What is being asked
Exact copies of all the entries below are expected in the answer.

Records for this task
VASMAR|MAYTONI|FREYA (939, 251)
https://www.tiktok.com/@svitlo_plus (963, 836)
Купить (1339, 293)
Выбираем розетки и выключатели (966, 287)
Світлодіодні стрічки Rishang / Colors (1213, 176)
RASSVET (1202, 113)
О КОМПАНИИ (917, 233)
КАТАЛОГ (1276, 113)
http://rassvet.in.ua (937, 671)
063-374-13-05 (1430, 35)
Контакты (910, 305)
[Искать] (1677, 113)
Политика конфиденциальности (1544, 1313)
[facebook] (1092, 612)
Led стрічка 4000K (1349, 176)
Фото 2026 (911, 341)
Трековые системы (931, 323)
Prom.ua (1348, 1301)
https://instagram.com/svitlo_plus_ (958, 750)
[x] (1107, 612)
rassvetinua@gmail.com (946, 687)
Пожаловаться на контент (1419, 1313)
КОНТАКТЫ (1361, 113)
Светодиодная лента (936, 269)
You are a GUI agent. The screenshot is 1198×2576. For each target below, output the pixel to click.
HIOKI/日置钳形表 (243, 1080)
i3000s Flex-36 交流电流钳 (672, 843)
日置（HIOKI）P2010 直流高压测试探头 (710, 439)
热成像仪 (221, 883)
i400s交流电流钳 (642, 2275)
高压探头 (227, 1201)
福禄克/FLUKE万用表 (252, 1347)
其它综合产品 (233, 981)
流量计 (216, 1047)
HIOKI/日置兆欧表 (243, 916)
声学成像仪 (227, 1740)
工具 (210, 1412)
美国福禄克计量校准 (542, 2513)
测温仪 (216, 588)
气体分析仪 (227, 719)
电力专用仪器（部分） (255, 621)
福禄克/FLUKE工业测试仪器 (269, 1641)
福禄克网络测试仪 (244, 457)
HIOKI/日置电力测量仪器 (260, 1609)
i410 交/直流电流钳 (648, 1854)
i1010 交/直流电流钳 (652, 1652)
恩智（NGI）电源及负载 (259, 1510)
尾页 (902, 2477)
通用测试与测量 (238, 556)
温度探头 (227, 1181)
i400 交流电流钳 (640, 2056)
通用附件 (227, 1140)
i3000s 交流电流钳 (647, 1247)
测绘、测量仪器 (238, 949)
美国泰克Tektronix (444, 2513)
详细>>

Task response
VASMAR|MAYTONI|FREYA (939, 251)
https://www.tiktok.com/@svitlo_plus (963, 836)
Купить (1339, 293)
Выбираем розетки и выключатели (966, 287)
Світлодіодні стрічки Rishang / Colors (1213, 176)
RASSVET (1202, 113)
О КОМПАНИИ (917, 233)
КАТАЛОГ (1276, 113)
http://rassvet.in.ua (937, 671)
063-374-13-05 (1430, 35)
Контакты (910, 305)
[Искать] (1677, 113)
Политика конфиденциальности (1544, 1313)
[facebook] (1092, 612)
Led стрічка 4000K (1349, 176)
Фото 2026 (911, 341)
Трековые системы (931, 323)
Prom.ua (1348, 1301)
https://instagram.com/svitlo_plus_ (958, 750)
[x] (1107, 612)
rassvetinua@gmail.com (946, 687)
Пожаловаться на контент (1419, 1313)
КОНТАКТЫ (1361, 113)
Светодиодная лента (936, 269)
You are a GUI agent. The screenshot is 1198×2576. For each target below, output the pixel to click.
HIOKI/日置钳形表 (243, 1080)
i3000s Flex-36 交流电流钳 (672, 843)
日置（HIOKI）P2010 直流高压测试探头 (710, 439)
热成像仪 (221, 883)
i400s交流电流钳 (642, 2275)
高压探头 (227, 1201)
福禄克/FLUKE万用表 (252, 1347)
其它综合产品 (233, 981)
流量计 (216, 1047)
HIOKI/日置兆欧表 (243, 916)
声学成像仪 (227, 1740)
工具 (210, 1412)
美国福禄克计量校准 (542, 2513)
测温仪 (216, 588)
气体分析仪 (227, 719)
电力专用仪器（部分） (255, 621)
福禄克/FLUKE工业测试仪器 (269, 1641)
福禄克网络测试仪 (244, 457)
HIOKI/日置电力测量仪器 (260, 1609)
i410 交/直流电流钳 (648, 1854)
i1010 交/直流电流钳 (652, 1652)
恩智（NGI）电源及负载 (259, 1510)
尾页 (902, 2477)
通用测试与测量 (238, 556)
温度探头 (227, 1181)
i400 交流电流钳 (640, 2056)
通用附件 (227, 1140)
i3000s 交流电流钳 (647, 1247)
测绘、测量仪器 (238, 949)
美国泰克Tektronix (444, 2513)
详细>>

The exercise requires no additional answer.